Upon a closer look, I found that the blocks.db
volumes were severly undersized (0.4% instead of 4%) thanks to a typo in the variable used by the ansible playbook that created the live volumes.
Since it is just a typo and the SSD drives were large enough to hold the 4%, I could just resize the blocks.db
live volume. I wasn’t sure I could do that without needing to reprovision the host entirely, but I still tried it seeing the other option would be recreating the host from scratch.
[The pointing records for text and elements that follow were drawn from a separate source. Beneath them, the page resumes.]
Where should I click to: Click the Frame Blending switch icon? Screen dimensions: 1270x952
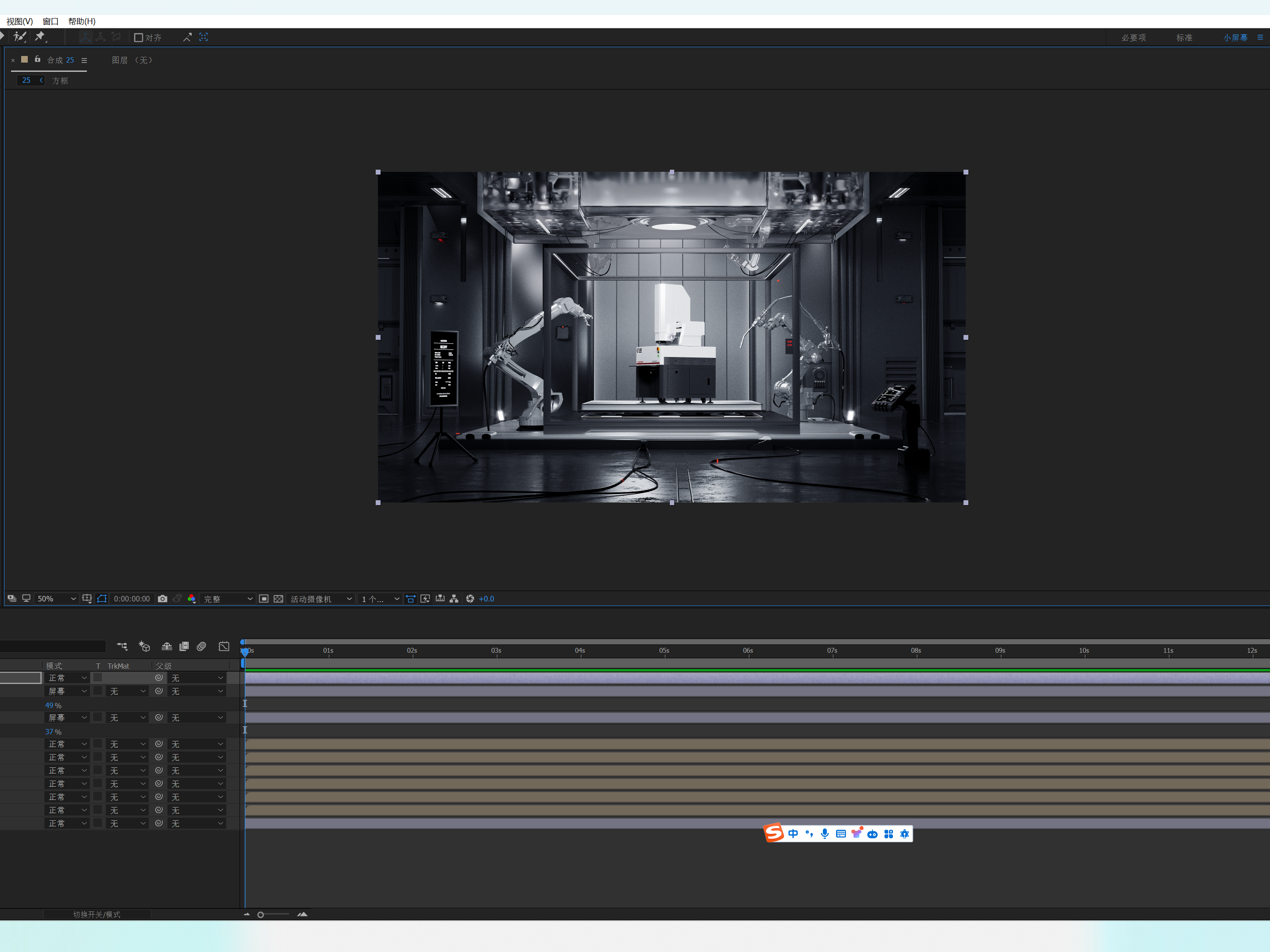tap(184, 647)
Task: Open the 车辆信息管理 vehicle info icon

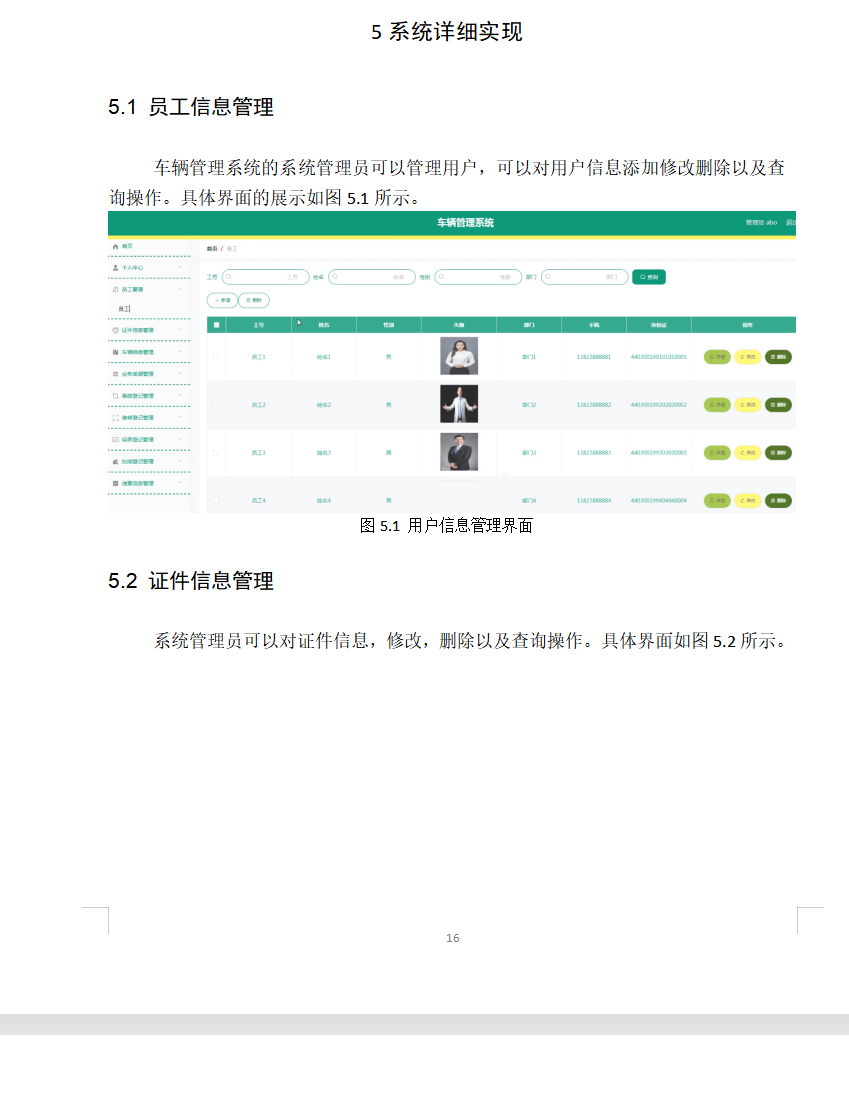Action: coord(116,352)
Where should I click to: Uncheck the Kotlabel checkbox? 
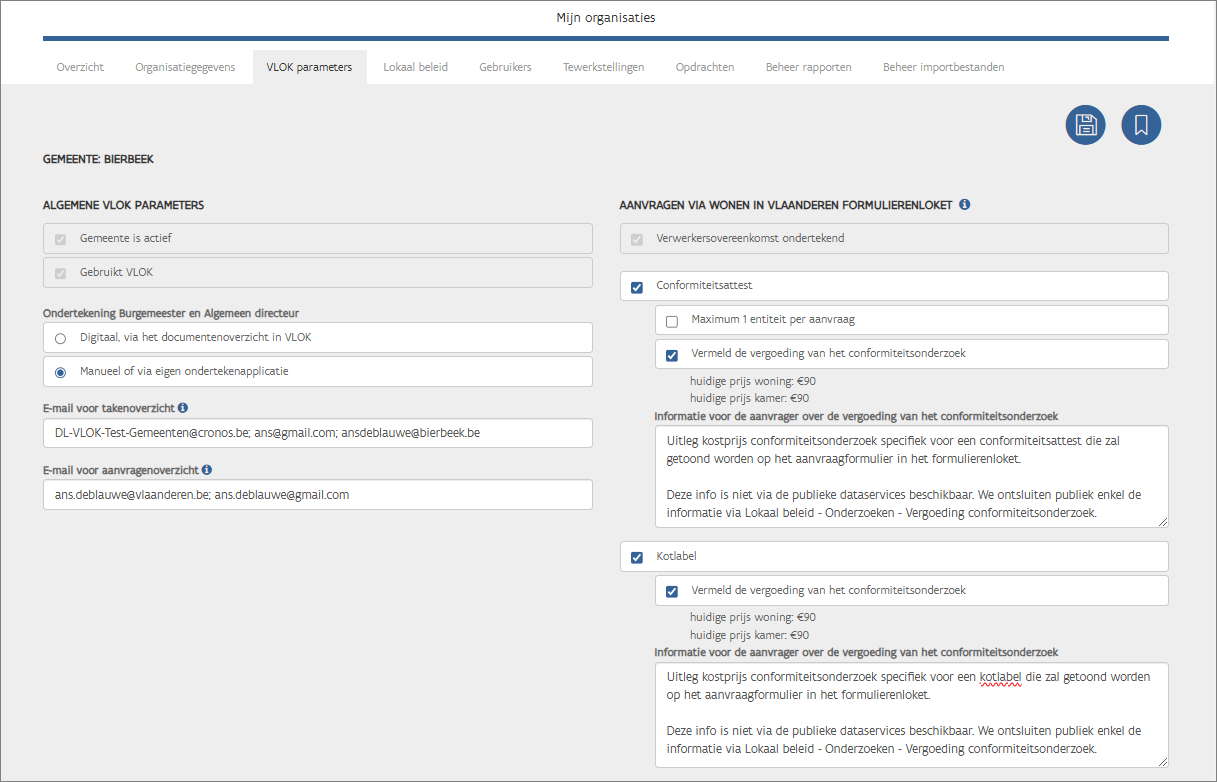click(637, 557)
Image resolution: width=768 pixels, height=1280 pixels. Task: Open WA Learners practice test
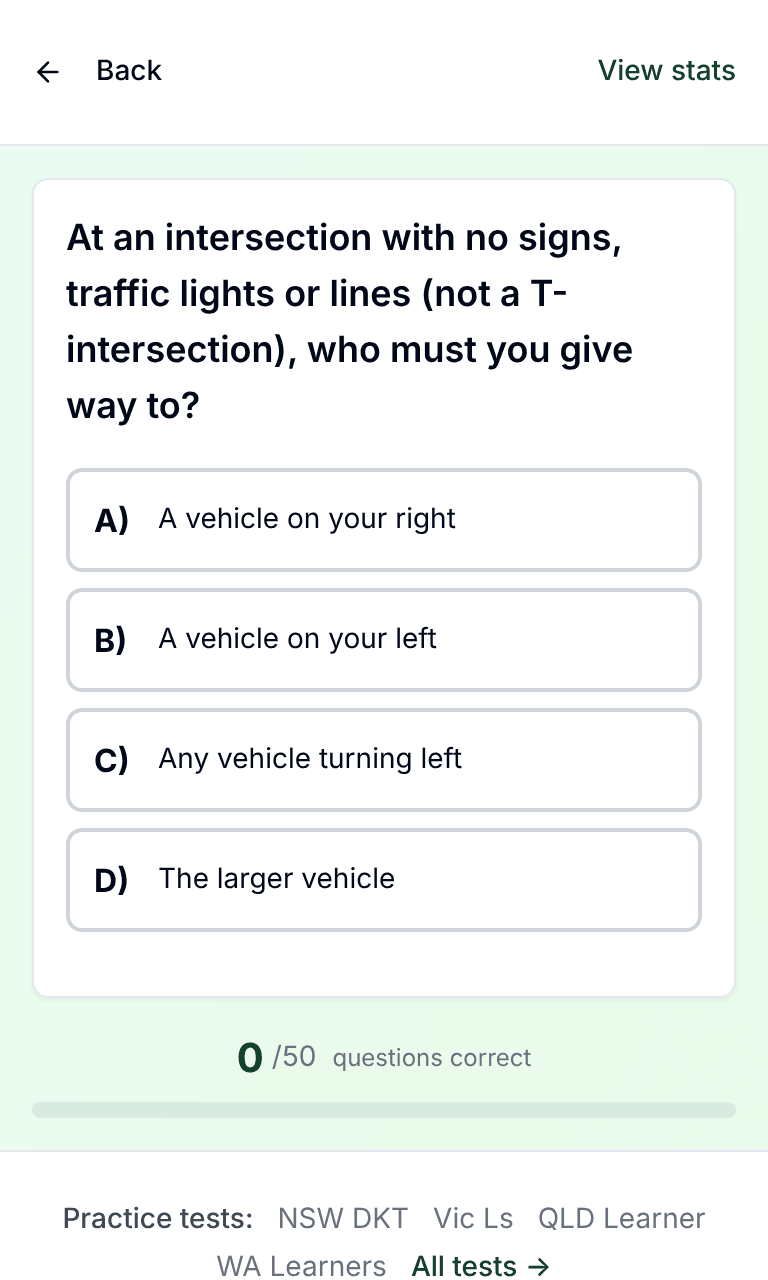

So I shut down the OSD, use ceph-volume lvm list
to find the corresponding blocks.db
live volume, then extend it:
lvextend vg-ceph-db-0/ceph-db-2 -L +75528M
systemctl restart ceph-$cluster-id@osd.211.service
The restart failed, but the daemon booted normally. To get the warning to go away, I just needed to “compact” the OSD: ceph tell osd.211 compact
.
As I got more OSDs to fix, I had a lot of occurences where compacting the OSD wasn’t sufficient to fix the spilling problem. I finally found this message on the ceph-users where the solution is explained with ceph-bluestore-tool
. I did try it before but it wouldn’t work without the cephadm shell
, I suppose because of versions mismatch. Since the lvextend
was already done for every OSDs, I wrote the following script to fix every OSDs still spilling:
#!/usr/bin/env bash
cid="$cluster_id"
osds="209 212 214 216 218 219 221 222 223 224 226 227"
for osd in $osds
do
systemctl stop ceph-$cid@osd.$osd.service
sleep 2
cephadm shell --fsid $cid --name osd.${osd} -- ceph-bluestore-tool \
bluefs-bdev-migrate \
--path /var/lib/ceph/osd/ceph-${osd} \
--devs-source /var/lib/ceph/osd/ceph-${osd}/block \
--dev-target /var/lib/ceph/osd/ceph-${osd}/block.db
sleep 2
systemctl start ceph-$cid@osd.$osd.service
done
After executing that on the two hosts (with the correct OSD IDs) impacted, all the warnings were gone!